What needs to be done: Retype the records in full, keeping each character as it is.

(Stored records)

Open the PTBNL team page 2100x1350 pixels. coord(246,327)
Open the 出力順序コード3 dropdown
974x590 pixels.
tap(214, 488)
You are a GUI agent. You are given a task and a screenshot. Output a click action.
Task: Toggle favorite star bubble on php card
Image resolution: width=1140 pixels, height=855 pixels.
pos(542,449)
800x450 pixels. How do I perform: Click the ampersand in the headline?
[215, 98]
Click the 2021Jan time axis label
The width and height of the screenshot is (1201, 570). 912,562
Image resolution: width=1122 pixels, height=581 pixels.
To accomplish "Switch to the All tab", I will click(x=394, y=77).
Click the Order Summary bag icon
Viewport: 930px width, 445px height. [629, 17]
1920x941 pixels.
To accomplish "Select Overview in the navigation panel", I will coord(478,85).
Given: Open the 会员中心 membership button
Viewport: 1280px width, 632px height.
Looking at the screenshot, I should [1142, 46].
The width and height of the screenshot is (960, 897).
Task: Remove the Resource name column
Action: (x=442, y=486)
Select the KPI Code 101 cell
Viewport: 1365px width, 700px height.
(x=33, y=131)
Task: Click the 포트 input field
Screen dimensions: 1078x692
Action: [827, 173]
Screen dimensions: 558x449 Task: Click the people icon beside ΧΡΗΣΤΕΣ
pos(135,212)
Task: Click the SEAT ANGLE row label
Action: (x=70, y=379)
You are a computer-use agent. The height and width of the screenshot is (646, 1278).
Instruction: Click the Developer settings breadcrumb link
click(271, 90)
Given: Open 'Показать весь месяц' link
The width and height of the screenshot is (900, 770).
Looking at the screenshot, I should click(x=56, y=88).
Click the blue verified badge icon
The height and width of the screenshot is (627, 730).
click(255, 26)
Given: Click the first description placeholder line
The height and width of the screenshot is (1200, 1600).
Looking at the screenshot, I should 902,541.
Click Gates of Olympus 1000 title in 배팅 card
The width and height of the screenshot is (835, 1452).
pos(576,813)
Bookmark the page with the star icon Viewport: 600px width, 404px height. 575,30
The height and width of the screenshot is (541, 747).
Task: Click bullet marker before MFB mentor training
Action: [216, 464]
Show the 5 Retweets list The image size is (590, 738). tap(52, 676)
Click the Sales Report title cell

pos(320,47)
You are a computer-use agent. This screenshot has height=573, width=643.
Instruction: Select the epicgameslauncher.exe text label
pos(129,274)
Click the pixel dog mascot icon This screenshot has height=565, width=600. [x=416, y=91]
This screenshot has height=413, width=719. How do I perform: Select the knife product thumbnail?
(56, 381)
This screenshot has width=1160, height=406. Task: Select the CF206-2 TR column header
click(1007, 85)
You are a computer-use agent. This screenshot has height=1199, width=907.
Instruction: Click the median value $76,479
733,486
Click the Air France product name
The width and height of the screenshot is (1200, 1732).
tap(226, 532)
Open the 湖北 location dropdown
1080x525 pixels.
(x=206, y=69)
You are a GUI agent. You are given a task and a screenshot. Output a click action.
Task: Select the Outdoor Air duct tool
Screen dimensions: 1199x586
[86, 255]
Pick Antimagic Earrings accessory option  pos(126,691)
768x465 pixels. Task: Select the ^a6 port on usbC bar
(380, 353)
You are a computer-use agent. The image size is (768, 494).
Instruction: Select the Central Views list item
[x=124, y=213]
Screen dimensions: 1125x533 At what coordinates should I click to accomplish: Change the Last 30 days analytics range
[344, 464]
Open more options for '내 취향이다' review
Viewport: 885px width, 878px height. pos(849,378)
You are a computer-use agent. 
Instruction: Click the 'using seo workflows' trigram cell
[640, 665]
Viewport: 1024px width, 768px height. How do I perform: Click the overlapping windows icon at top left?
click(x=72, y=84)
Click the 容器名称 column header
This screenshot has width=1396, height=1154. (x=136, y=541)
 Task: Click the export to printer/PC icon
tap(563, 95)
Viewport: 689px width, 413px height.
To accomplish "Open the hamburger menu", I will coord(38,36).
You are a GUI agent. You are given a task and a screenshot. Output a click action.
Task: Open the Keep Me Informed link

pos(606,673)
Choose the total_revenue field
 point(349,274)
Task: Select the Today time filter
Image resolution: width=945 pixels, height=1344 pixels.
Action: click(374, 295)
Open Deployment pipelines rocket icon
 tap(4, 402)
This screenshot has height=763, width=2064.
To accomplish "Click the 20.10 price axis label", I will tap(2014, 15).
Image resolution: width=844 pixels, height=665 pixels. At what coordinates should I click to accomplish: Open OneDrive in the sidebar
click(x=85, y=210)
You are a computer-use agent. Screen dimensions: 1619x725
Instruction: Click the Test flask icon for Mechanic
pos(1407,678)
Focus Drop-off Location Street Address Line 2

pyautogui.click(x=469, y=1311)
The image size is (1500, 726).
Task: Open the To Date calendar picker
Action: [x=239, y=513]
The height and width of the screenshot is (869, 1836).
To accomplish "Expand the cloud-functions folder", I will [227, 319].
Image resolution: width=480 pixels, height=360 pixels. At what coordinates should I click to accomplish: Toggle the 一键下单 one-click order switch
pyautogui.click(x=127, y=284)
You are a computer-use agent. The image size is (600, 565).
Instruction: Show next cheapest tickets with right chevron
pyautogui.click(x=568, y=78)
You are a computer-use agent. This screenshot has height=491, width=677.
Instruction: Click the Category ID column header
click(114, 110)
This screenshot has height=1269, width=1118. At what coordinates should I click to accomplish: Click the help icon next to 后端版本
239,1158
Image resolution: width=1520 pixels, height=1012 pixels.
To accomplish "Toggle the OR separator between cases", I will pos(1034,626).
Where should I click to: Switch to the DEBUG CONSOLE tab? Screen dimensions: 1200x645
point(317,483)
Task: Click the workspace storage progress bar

The completed task:
Open the PTBNL team page 2100x1350 pixels. coord(246,327)
Open the 出力順序コード3 dropdown
974x590 pixels.
tap(214, 488)
You are a GUI agent. You are given a task and a screenshot. Output a click action.
Task: Toggle favorite star bubble on php card
Image resolution: width=1140 pixels, height=855 pixels.
pos(542,449)
800x450 pixels. How do I perform: Click the ampersand in the headline?
[215, 98]
Click the 2021Jan time axis label
The width and height of the screenshot is (1201, 570). 912,562
Image resolution: width=1122 pixels, height=581 pixels.
To accomplish "Switch to the All tab", I will click(x=394, y=77).
Click the Order Summary bag icon
Viewport: 930px width, 445px height. [629, 17]
1920x941 pixels.
To accomplish "Select Overview in the navigation panel", I will coord(478,85).
Given: Open the 会员中心 membership button
Viewport: 1280px width, 632px height.
Looking at the screenshot, I should [1142, 46].
The width and height of the screenshot is (960, 897).
Task: Remove the Resource name column
Action: (x=442, y=486)
Select the KPI Code 101 cell
Viewport: 1365px width, 700px height.
(x=33, y=131)
Task: Click the 포트 input field
Screen dimensions: 1078x692
Action: [827, 173]
Screen dimensions: 558x449 Task: Click the people icon beside ΧΡΗΣΤΕΣ
pos(135,212)
Task: Click the SEAT ANGLE row label
Action: (x=70, y=379)
You are a computer-use agent. The height and width of the screenshot is (646, 1278).
Instruction: Click the Developer settings breadcrumb link
click(271, 90)
Given: Open 'Показать весь месяц' link
The width and height of the screenshot is (900, 770).
Looking at the screenshot, I should click(x=56, y=88).
Click the blue verified badge icon
The height and width of the screenshot is (627, 730).
click(255, 26)
Given: Click the first description placeholder line
The height and width of the screenshot is (1200, 1600).
Looking at the screenshot, I should 902,541.
Click Gates of Olympus 1000 title in 배팅 card
The width and height of the screenshot is (835, 1452).
pos(576,813)
Bookmark the page with the star icon Viewport: 600px width, 404px height. 575,30
The height and width of the screenshot is (541, 747).
Task: Click bullet marker before MFB mentor training
Action: [216, 464]
Show the 5 Retweets list The image size is (590, 738). tap(52, 676)
Click the Sales Report title cell

pos(320,47)
You are a computer-use agent. This screenshot has height=573, width=643.
Instruction: Select the epicgameslauncher.exe text label
pos(129,274)
Click the pixel dog mascot icon This screenshot has height=565, width=600. [x=416, y=91]
This screenshot has height=413, width=719. How do I perform: Select the knife product thumbnail?
(56, 381)
This screenshot has width=1160, height=406. Task: Select the CF206-2 TR column header
click(1007, 85)
You are a computer-use agent. This screenshot has height=1199, width=907.
Instruction: Click the median value $76,479
733,486
Click the Air France product name
The width and height of the screenshot is (1200, 1732).
tap(226, 532)
Open the 湖北 location dropdown
1080x525 pixels.
(x=206, y=69)
You are a GUI agent. You are given a task and a screenshot. Output a click action.
Task: Select the Outdoor Air duct tool
Screen dimensions: 1199x586
[86, 255]
Pick Antimagic Earrings accessory option  pos(126,691)
768x465 pixels. Task: Select the ^a6 port on usbC bar
(380, 353)
You are a computer-use agent. The image size is (768, 494).
Instruction: Select the Central Views list item
[x=124, y=213]
Screen dimensions: 1125x533 At what coordinates should I click to accomplish: Change the Last 30 days analytics range
[344, 464]
Open more options for '내 취향이다' review
Viewport: 885px width, 878px height. pos(849,378)
You are a computer-use agent. 
Instruction: Click the 'using seo workflows' trigram cell
[640, 665]
Viewport: 1024px width, 768px height. How do I perform: Click the overlapping windows icon at top left?
click(x=72, y=84)
Click the 容器名称 column header
This screenshot has width=1396, height=1154. (x=136, y=541)
 Task: Click the export to printer/PC icon
tap(563, 95)
Viewport: 689px width, 413px height.
To accomplish "Open the hamburger menu", I will coord(38,36).
You are a GUI agent. You are given a task and a screenshot. Output a click action.
Task: Open the Keep Me Informed link

pos(606,673)
Choose the total_revenue field
 point(349,274)
Task: Select the Today time filter
Image resolution: width=945 pixels, height=1344 pixels.
Action: click(374, 295)
Open Deployment pipelines rocket icon
 tap(4, 402)
This screenshot has height=763, width=2064.
To accomplish "Click the 20.10 price axis label", I will tap(2014, 15).
Image resolution: width=844 pixels, height=665 pixels. At what coordinates should I click to accomplish: Open OneDrive in the sidebar
click(x=85, y=210)
You are a computer-use agent. Screen dimensions: 1619x725
Instruction: Click the Test flask icon for Mechanic
pos(1407,678)
Focus Drop-off Location Street Address Line 2

pyautogui.click(x=469, y=1311)
The image size is (1500, 726).
Task: Open the To Date calendar picker
Action: [x=239, y=513]
The height and width of the screenshot is (869, 1836).
To accomplish "Expand the cloud-functions folder", I will [227, 319].
Image resolution: width=480 pixels, height=360 pixels. At what coordinates should I click to accomplish: Toggle the 一键下单 one-click order switch
pyautogui.click(x=127, y=284)
You are a computer-use agent. The image size is (600, 565).
Instruction: Show next cheapest tickets with right chevron
pyautogui.click(x=568, y=78)
You are a computer-use agent. This screenshot has height=491, width=677.
Instruction: Click the Category ID column header
click(114, 110)
This screenshot has height=1269, width=1118. At what coordinates should I click to accomplish: Click the help icon next to 后端版本
239,1158
Image resolution: width=1520 pixels, height=1012 pixels.
To accomplish "Toggle the OR separator between cases", I will pos(1034,626).
Where should I click to: Switch to the DEBUG CONSOLE tab? Screen dimensions: 1200x645
point(317,483)
Task: Click the workspace storage progress bar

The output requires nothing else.